Your assignment. Nothing other than the lines from the one containing "Select the 総合 ranking tab" through the close of the entries below should be printed, each exactly.

Stored data

Segment Open

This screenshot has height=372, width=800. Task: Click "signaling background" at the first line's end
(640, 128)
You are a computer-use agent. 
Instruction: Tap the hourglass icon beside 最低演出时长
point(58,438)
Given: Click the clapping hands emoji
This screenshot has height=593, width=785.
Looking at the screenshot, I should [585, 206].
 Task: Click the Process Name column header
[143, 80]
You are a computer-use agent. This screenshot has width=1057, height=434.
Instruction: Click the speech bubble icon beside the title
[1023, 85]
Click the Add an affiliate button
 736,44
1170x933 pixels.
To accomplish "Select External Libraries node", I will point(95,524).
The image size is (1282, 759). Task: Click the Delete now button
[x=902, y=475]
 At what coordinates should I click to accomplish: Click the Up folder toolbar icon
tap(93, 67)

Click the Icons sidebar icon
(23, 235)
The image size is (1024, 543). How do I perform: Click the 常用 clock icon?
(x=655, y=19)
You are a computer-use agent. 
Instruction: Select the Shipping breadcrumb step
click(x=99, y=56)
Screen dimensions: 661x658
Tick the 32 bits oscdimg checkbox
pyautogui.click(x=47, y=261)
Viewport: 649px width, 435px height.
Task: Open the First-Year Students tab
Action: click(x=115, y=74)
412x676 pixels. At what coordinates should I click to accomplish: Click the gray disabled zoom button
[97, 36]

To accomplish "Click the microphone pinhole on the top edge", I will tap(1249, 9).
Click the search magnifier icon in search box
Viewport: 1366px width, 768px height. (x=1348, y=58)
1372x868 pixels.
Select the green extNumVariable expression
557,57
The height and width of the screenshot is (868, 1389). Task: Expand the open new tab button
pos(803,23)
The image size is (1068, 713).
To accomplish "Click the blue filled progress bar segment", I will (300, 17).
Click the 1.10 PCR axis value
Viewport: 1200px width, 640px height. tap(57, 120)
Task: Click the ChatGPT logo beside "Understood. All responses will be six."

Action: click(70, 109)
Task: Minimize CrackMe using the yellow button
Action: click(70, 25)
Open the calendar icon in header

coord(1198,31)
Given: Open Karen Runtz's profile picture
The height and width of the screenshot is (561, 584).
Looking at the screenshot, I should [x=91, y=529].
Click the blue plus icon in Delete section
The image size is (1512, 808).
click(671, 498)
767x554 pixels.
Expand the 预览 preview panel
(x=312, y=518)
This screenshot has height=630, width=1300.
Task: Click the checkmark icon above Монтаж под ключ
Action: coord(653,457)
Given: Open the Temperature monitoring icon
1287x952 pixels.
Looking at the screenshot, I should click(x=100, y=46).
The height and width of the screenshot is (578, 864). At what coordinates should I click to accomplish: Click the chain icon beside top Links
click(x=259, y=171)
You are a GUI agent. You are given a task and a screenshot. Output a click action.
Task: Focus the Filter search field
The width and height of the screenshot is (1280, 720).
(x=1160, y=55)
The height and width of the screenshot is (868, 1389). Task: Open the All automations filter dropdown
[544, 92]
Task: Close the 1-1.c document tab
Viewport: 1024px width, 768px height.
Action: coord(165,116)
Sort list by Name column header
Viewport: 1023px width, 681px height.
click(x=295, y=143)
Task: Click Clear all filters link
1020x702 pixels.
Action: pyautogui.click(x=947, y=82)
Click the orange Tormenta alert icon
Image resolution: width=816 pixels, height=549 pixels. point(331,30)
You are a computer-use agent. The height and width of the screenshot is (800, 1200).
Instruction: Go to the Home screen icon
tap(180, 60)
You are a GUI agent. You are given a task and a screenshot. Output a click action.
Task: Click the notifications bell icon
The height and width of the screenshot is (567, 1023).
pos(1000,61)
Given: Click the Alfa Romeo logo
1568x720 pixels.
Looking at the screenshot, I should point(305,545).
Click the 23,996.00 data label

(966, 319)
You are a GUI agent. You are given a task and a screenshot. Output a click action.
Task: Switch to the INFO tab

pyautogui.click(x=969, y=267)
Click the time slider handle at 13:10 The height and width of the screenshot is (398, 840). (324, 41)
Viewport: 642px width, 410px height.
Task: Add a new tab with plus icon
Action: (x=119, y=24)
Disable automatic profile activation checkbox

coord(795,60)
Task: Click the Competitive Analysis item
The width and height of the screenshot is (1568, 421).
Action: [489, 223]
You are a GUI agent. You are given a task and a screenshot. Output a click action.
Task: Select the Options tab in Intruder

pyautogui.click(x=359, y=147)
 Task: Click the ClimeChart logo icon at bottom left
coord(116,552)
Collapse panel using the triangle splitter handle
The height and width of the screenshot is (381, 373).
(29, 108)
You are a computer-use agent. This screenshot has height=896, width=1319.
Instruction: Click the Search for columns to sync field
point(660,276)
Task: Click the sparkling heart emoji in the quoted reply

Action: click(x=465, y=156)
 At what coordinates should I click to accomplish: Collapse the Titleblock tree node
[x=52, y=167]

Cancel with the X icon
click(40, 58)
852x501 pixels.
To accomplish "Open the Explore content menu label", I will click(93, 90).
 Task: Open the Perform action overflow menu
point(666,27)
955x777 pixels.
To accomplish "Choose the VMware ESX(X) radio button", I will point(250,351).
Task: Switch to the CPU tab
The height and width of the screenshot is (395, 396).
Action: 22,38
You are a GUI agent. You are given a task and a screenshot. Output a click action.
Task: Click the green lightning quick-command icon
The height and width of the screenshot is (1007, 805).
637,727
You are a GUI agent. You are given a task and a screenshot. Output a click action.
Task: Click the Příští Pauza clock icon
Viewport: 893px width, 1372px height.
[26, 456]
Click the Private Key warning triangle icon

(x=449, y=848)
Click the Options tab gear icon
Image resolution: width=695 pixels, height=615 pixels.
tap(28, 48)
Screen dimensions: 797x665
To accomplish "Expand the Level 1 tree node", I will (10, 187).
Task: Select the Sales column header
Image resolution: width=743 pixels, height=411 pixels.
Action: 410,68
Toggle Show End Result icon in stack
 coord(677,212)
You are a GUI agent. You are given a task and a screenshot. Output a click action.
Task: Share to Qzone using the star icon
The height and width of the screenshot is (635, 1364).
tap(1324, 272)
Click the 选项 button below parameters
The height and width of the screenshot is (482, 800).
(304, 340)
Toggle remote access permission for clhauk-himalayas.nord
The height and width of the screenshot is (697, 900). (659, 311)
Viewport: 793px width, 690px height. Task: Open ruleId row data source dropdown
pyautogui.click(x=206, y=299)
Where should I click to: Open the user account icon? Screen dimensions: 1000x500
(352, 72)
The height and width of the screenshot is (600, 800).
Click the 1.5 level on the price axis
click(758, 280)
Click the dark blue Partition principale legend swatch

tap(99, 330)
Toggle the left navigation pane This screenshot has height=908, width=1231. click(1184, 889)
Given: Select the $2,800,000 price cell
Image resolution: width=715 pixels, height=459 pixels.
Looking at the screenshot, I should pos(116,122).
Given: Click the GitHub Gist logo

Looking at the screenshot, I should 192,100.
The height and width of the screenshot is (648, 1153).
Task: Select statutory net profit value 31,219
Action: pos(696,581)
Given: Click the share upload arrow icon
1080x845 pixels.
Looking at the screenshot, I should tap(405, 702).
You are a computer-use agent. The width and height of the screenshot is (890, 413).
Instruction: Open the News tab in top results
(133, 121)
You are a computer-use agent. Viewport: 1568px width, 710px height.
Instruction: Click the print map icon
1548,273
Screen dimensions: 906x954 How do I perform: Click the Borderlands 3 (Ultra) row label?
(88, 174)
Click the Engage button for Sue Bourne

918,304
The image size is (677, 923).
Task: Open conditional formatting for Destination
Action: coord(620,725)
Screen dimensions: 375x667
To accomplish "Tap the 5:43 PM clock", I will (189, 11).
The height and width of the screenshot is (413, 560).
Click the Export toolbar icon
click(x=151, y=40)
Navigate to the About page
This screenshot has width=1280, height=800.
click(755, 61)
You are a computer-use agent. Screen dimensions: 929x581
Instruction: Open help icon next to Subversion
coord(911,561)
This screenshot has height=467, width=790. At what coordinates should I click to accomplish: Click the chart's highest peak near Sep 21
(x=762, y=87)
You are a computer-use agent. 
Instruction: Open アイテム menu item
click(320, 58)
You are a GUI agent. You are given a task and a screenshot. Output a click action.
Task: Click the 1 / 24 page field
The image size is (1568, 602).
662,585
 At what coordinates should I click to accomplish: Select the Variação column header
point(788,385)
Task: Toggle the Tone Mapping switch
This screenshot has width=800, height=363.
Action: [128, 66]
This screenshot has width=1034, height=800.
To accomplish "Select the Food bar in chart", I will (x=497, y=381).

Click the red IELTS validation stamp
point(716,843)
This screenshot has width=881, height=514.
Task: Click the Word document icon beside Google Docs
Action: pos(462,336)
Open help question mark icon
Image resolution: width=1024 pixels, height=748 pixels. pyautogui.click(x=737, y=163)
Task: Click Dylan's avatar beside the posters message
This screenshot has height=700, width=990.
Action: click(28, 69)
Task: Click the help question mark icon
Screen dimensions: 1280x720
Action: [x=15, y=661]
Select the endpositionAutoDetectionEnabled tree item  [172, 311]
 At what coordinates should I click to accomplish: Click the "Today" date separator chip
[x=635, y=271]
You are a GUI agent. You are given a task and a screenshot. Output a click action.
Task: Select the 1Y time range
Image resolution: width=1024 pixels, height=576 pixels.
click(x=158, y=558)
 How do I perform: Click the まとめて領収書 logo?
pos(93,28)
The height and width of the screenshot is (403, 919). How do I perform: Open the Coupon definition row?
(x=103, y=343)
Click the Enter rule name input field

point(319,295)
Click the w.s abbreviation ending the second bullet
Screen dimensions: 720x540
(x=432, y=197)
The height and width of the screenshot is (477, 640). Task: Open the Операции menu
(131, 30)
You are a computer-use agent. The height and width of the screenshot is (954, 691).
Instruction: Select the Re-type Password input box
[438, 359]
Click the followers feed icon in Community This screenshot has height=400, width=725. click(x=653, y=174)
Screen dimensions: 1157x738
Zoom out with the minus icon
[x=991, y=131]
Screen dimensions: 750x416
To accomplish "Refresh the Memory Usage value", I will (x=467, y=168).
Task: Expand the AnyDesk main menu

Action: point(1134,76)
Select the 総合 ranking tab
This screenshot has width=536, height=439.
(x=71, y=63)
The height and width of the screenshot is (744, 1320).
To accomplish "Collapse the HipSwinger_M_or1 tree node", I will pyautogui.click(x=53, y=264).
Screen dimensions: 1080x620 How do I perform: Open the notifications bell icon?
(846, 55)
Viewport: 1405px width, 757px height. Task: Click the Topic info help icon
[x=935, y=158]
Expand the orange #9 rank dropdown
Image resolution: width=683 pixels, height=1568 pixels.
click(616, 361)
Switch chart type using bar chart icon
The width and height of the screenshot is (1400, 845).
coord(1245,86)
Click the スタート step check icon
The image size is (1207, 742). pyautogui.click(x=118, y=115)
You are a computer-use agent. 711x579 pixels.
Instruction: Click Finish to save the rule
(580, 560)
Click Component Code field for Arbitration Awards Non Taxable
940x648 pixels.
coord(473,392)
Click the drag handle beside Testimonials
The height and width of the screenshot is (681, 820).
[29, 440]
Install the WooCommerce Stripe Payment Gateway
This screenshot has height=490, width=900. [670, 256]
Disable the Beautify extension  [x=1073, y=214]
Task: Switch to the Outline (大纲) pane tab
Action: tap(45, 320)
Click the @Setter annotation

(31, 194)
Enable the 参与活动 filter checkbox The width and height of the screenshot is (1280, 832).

Segment Closed

Solution below.
Select the 総合 ranking tab
This screenshot has width=536, height=439.
(x=71, y=63)
The height and width of the screenshot is (744, 1320).
To accomplish "Collapse the HipSwinger_M_or1 tree node", I will pyautogui.click(x=53, y=264).
Screen dimensions: 1080x620 How do I perform: Open the notifications bell icon?
(846, 55)
Viewport: 1405px width, 757px height. Task: Click the Topic info help icon
[x=935, y=158]
Expand the orange #9 rank dropdown
Image resolution: width=683 pixels, height=1568 pixels.
click(616, 361)
Switch chart type using bar chart icon
The width and height of the screenshot is (1400, 845).
coord(1245,86)
Click the スタート step check icon
The image size is (1207, 742). pyautogui.click(x=118, y=115)
You are a computer-use agent. 711x579 pixels.
Instruction: Click Finish to save the rule
(580, 560)
Click Component Code field for Arbitration Awards Non Taxable
940x648 pixels.
coord(473,392)
Click the drag handle beside Testimonials
The height and width of the screenshot is (681, 820).
[29, 440]
Install the WooCommerce Stripe Payment Gateway
This screenshot has height=490, width=900. [670, 256]
Disable the Beautify extension  [x=1073, y=214]
Task: Switch to the Outline (大纲) pane tab
Action: tap(45, 320)
Click the @Setter annotation

(31, 194)
Enable the 参与活动 filter checkbox The width and height of the screenshot is (1280, 832).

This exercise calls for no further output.